§ **STATED PROBLEM 1**:
In the text on Gentoo's language eclass modernization, which ecosystem is named as a smaller-scope opportunity?
§ **STATED PROBLEM 2**:
Resume the text on Gentoo's language eclass modernization, starting after its final sentence.

§ **TEXT SEGMENT**:
Easy to medium depending on which bugs are worked on. There are enough which are easy but experienced candidates will have the opportunity to take on harder bugs if interested.

Language eclass modernisation

Gentoo's eclasses for language support (or "bindings") have gone through several evolutions until the community largely settled on the "Python model" (now used for Lua and others).

Ruby and Java haven't yet been adapted to this newer dependency model. This often leads to counterintuitive conflicts for users and confusing errors. It's not certain that the dependencies specified are completely accurate as-is or can be expressed as necessary.

This project will lead to a significantly improved user experience and fix a whole slew of bugs in the process!

We also have a smaller-scope opportunity to work on the OCaml ecosystem.

Options:

  1. Convert either (or both) the Java and Ruby eclasses to this modern style/model. This will make developing ebuilds with Java (or Ruby) support far easier and make dependencies more correct for users, reducing the pain of upgrades. Candidates may work on either (or both if they're feel adventurous) the Java or Ruby ecosystems. Both are in need of similar treatment:
    1. In a new revision to use the modern Python-style JAVA_COMPAT and RUBY_COMPAT configurations;
    2. Introduce appropriate functions for use in ebuilds (again based on the Python model and, nowadays, Lua);
    3. Document these frameworks and their usage;
    4. Update ebuilds to make use of them!

§ **DATA ENTRIES**:

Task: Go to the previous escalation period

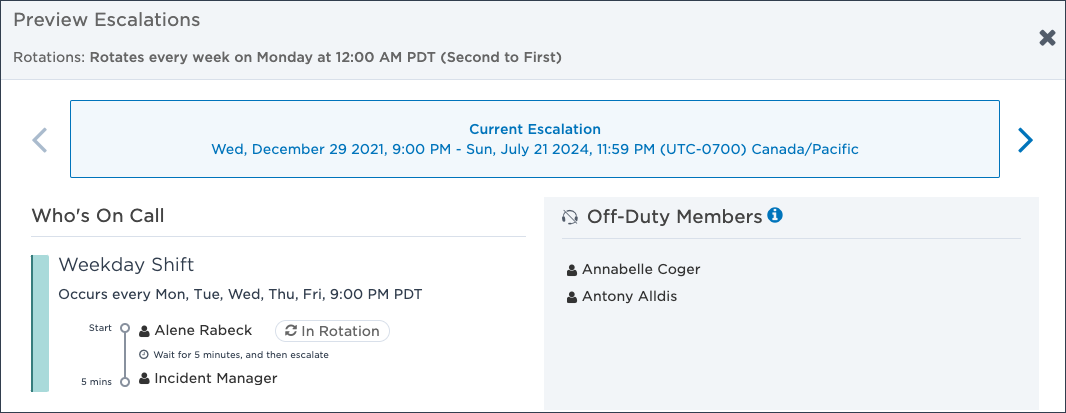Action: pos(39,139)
==
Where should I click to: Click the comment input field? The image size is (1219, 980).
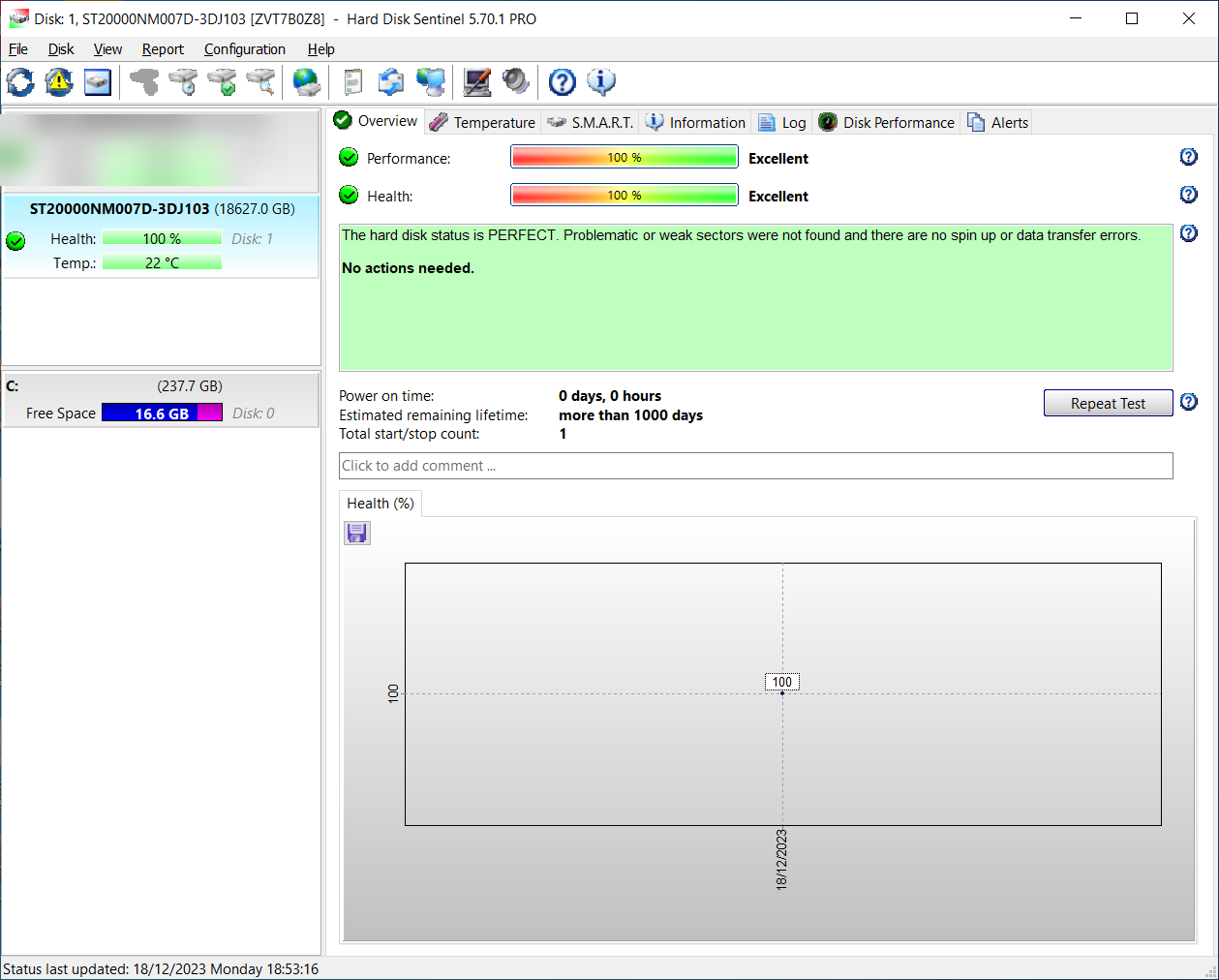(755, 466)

§ **RESPONSE 1**:
The OCaml ecosystem.

§ **RESPONSE 2**:
  2. OCaml
    1. Unify the OCaml eclasses if possible into one eclass with multiple options/variables;
    2. Add a mechanism into OCaml eclasses to indicate if they support ocamlopt;
    3. Audit our existing OCaml packages to properly support -ocamlopt and ocamlopt setups;
    4. Document these frameworks and their usage;
    5. Update ebuilds to make use of them!

For more on Ruby, see:



Contacts Required Skills
  • Bash (sufficient for ebuilds and eclasses)
  • Written own Gentoo ebuilds and familiar with Gentoo eclasses
  • Possibly some Java (or Ruby or OCaml), but mostly familiarity with Java (or Ruby or OCaml) build systems.
  • Familiarity with Gentoo is a requirement
Expected Project Size Expected Outcomes

175 hours or 350 hours, depending on what tasks are planned. This project could easily go as far as 350 hours depending on discussions with the candidate: it will take longer if doing both Java and Ruby, and it'll take longer if converting either a significant number of ebuilds in tree, or all ebuilds in tree.

170 hours if doing the OCaml option instead.

  • If Java is chosen: A set of eclasses for Java: java-any-rN (build-time only dependency), java-single-rN (single Java version), maybe java-rN (multiple implementations installed by a package if appropriate), and possibly java-utils-rN.
  • If Ruby is chosen: A set of eclasses for Ruby: ruby-any-RN (build-time only dependency), ruby-single-rN (single Ruby version), ruby-rN (multiple Ruby implementations installed by a package), and possibly ruby-utils-rN.
  • For the language(s) chosen, sufficient 'eclassdocs' (eclass documentation) should be written, as well as e.g. a wiki page describing typical usage. A stub version of the 'Python guide' (see stretch goal) would be a bonus.
  • Stretch goal: A similar resource to the Python guide for Java and/or Ruby (or OCaml)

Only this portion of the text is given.